» **EXERCISE**
Print exactly the lines of the listing below from the one containing "The image size is (780, 520)." through the final line, both included, and no pictures.

» **RECORD EXCERPTS**

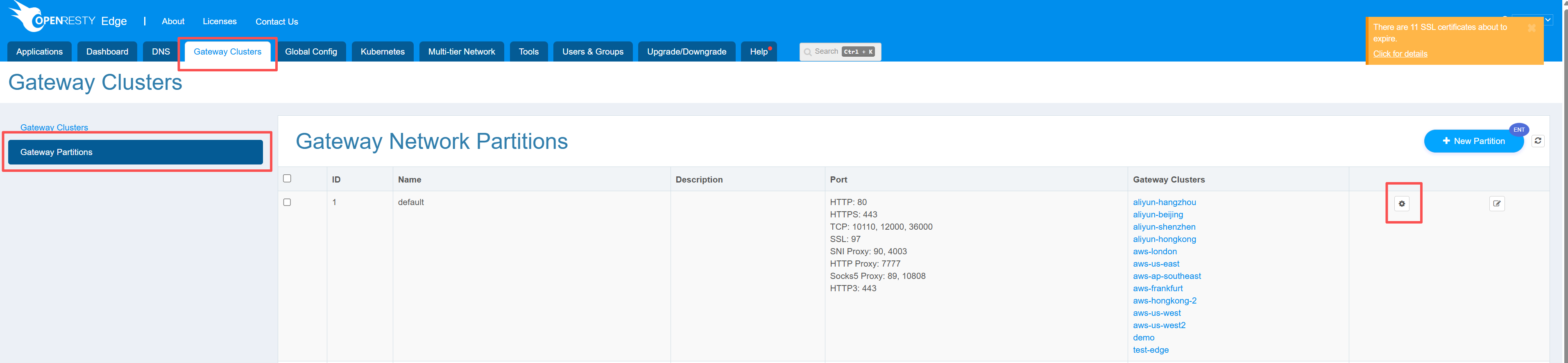This screenshot has height=363, width=1568.
Task: Open Click for details SSL link
Action: coord(1399,54)
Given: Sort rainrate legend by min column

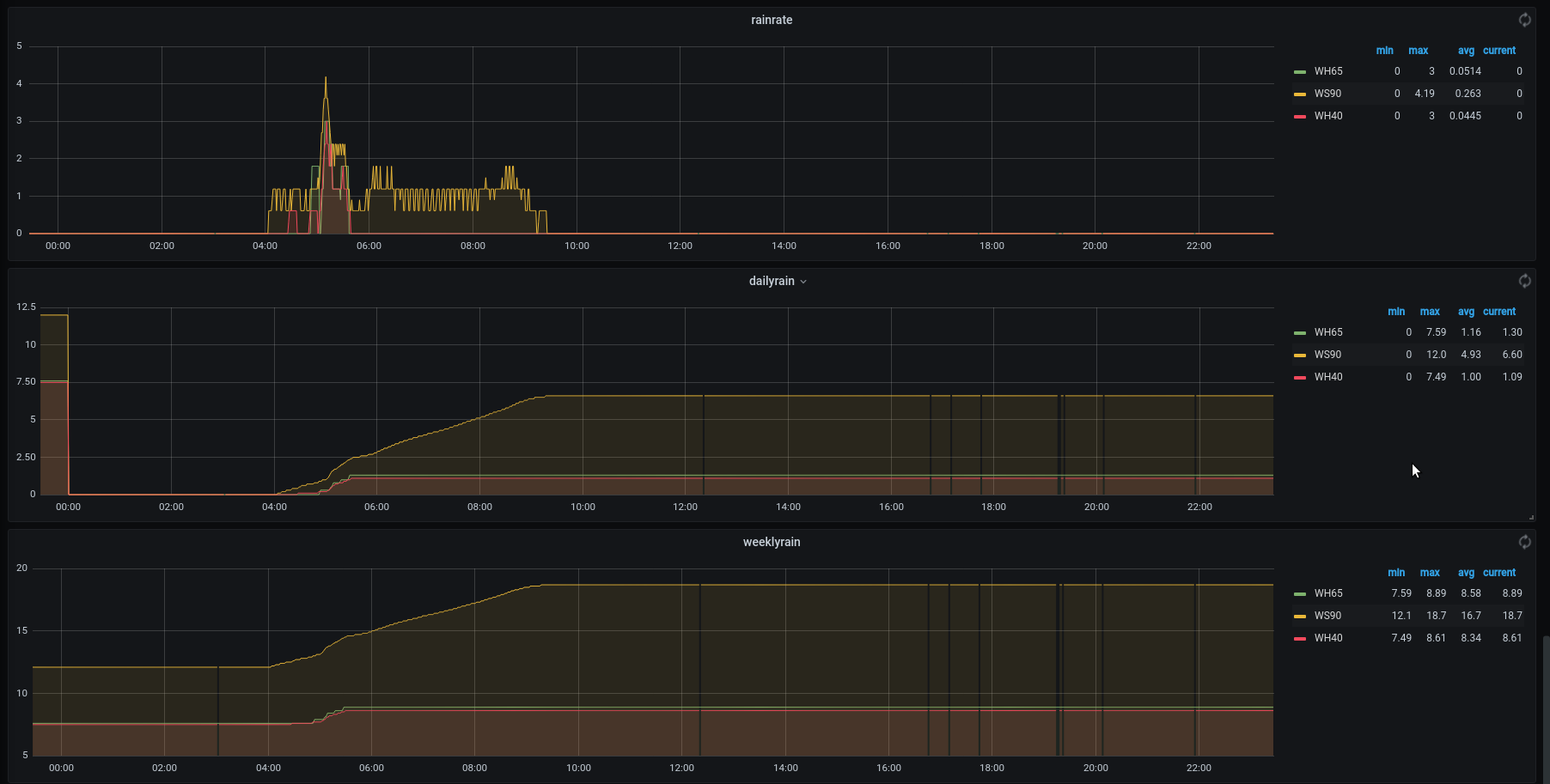Looking at the screenshot, I should [x=1384, y=51].
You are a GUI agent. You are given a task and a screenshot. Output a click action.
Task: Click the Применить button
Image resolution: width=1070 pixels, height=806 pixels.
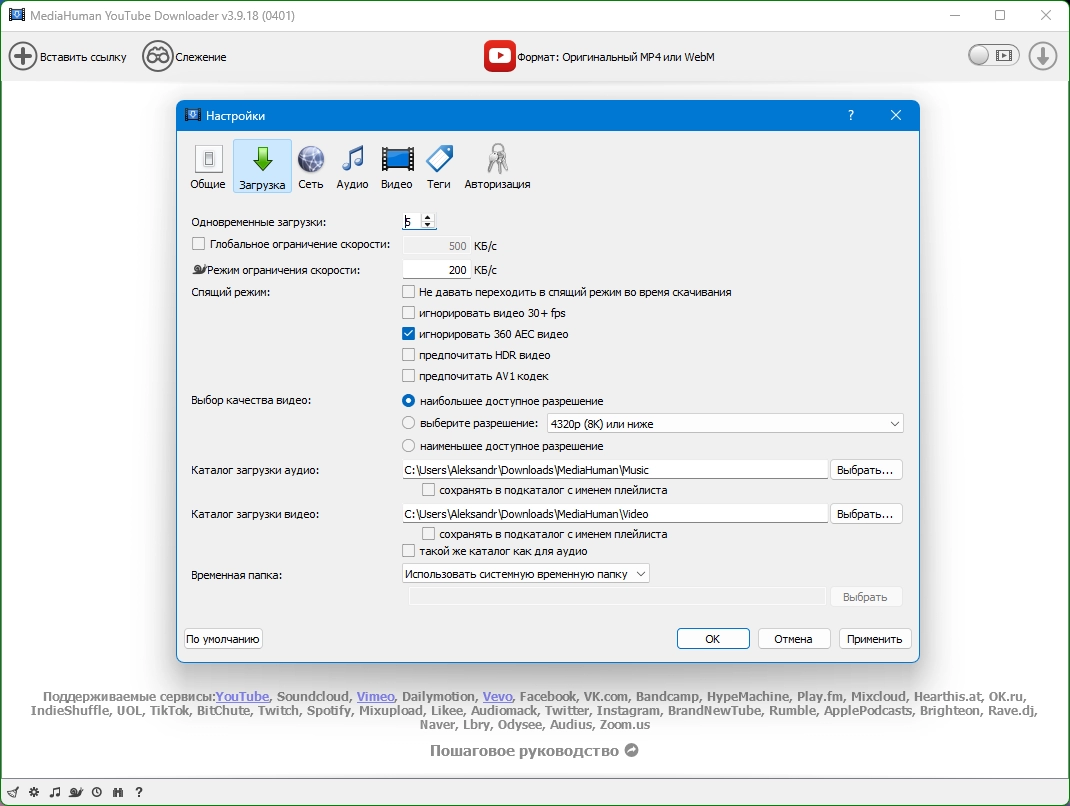[874, 639]
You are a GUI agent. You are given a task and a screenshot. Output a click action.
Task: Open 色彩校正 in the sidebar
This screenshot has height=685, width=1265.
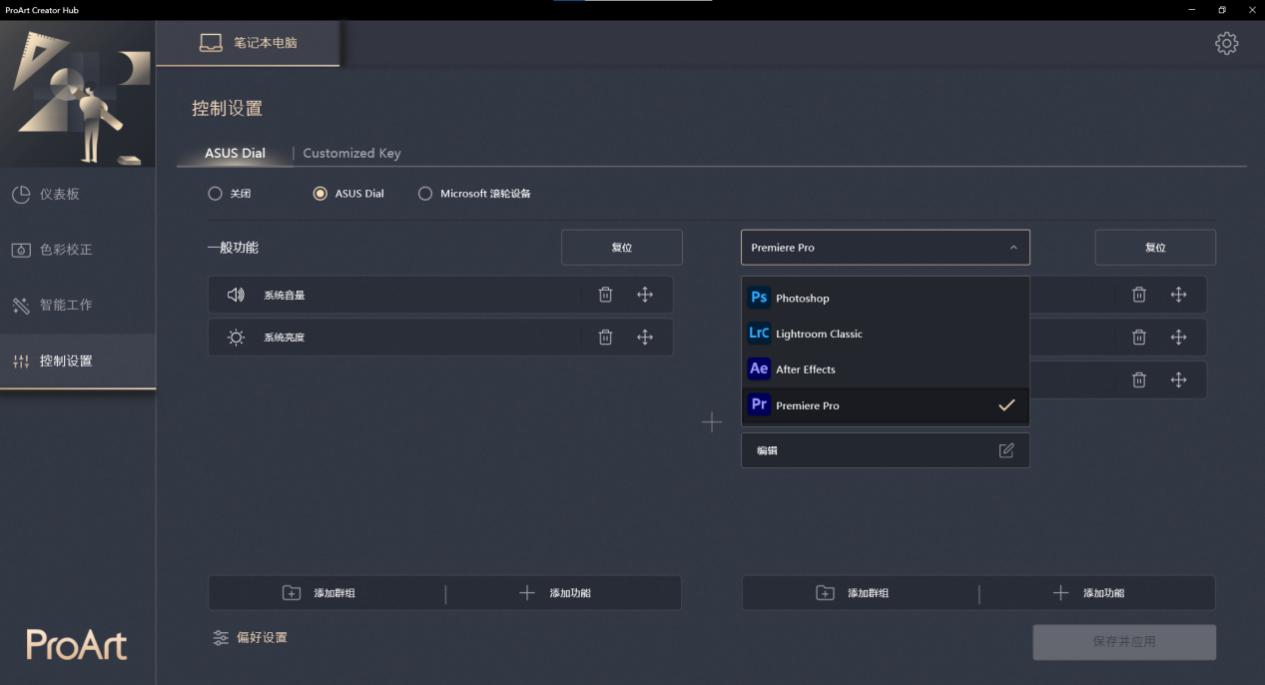tap(66, 249)
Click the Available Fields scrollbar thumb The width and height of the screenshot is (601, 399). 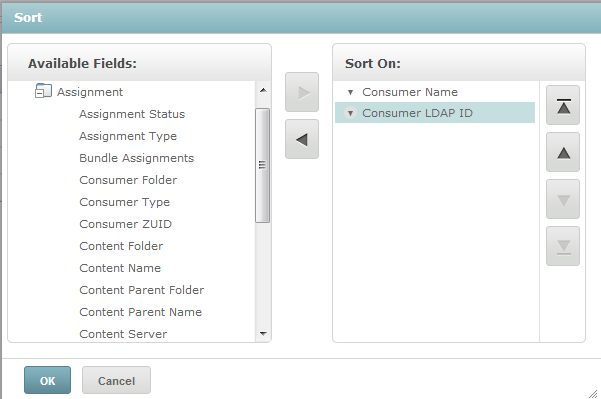point(263,165)
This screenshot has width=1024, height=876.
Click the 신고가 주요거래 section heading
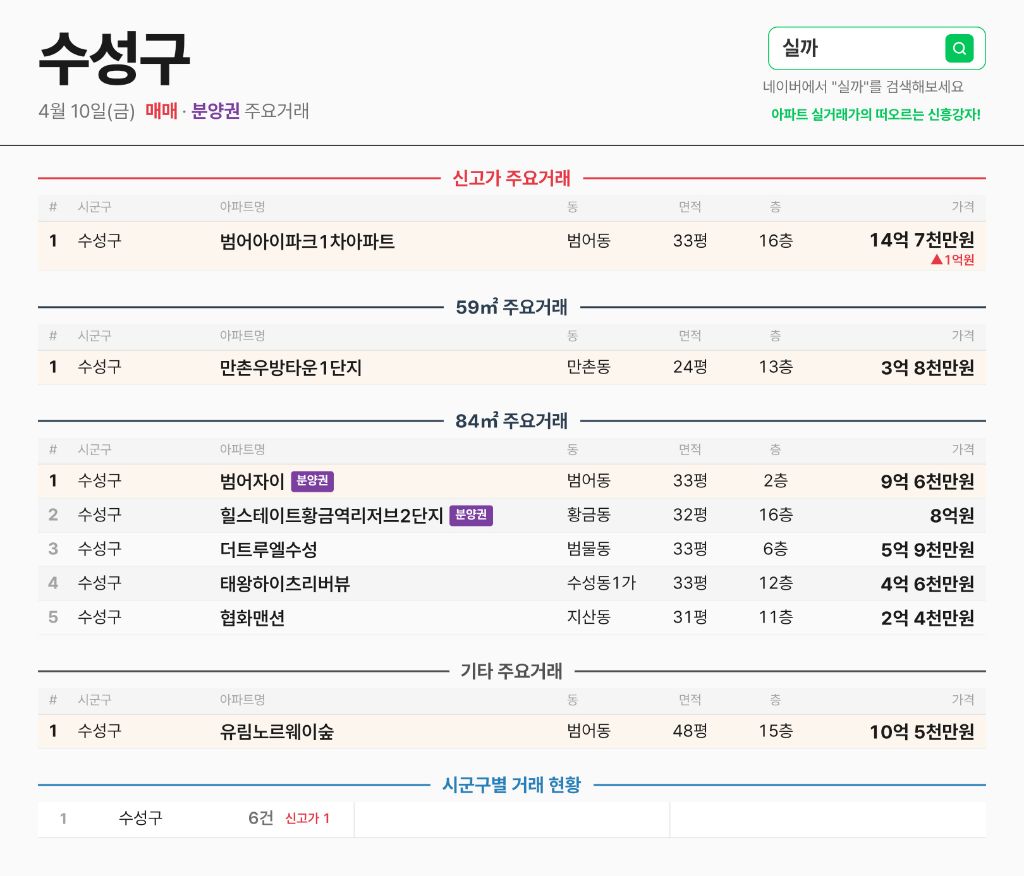point(511,178)
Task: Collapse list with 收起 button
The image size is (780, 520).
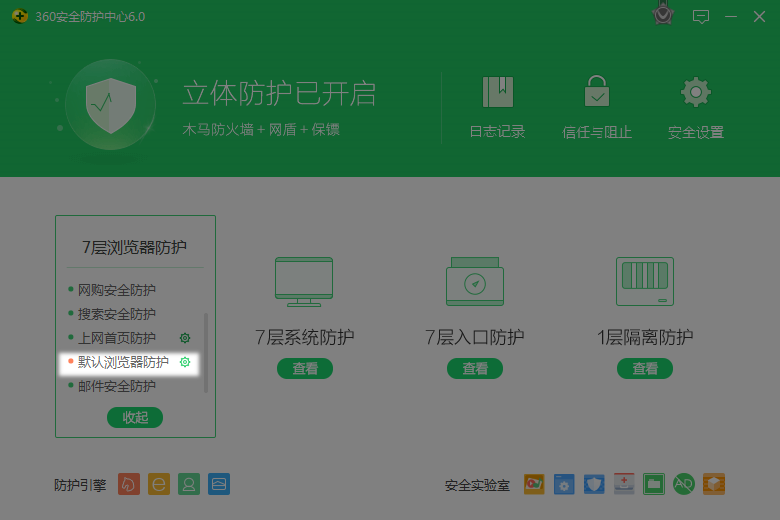Action: coord(135,417)
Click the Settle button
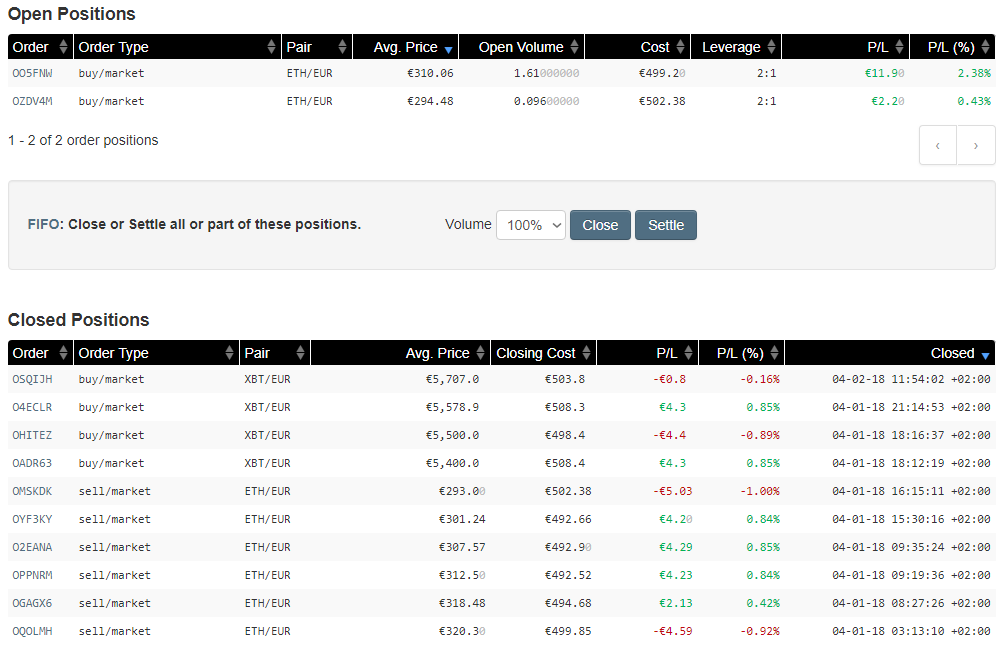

» **RESULT OF THIS TASK**
The image size is (780, 520).
Action: coord(135,417)
Click the Settle button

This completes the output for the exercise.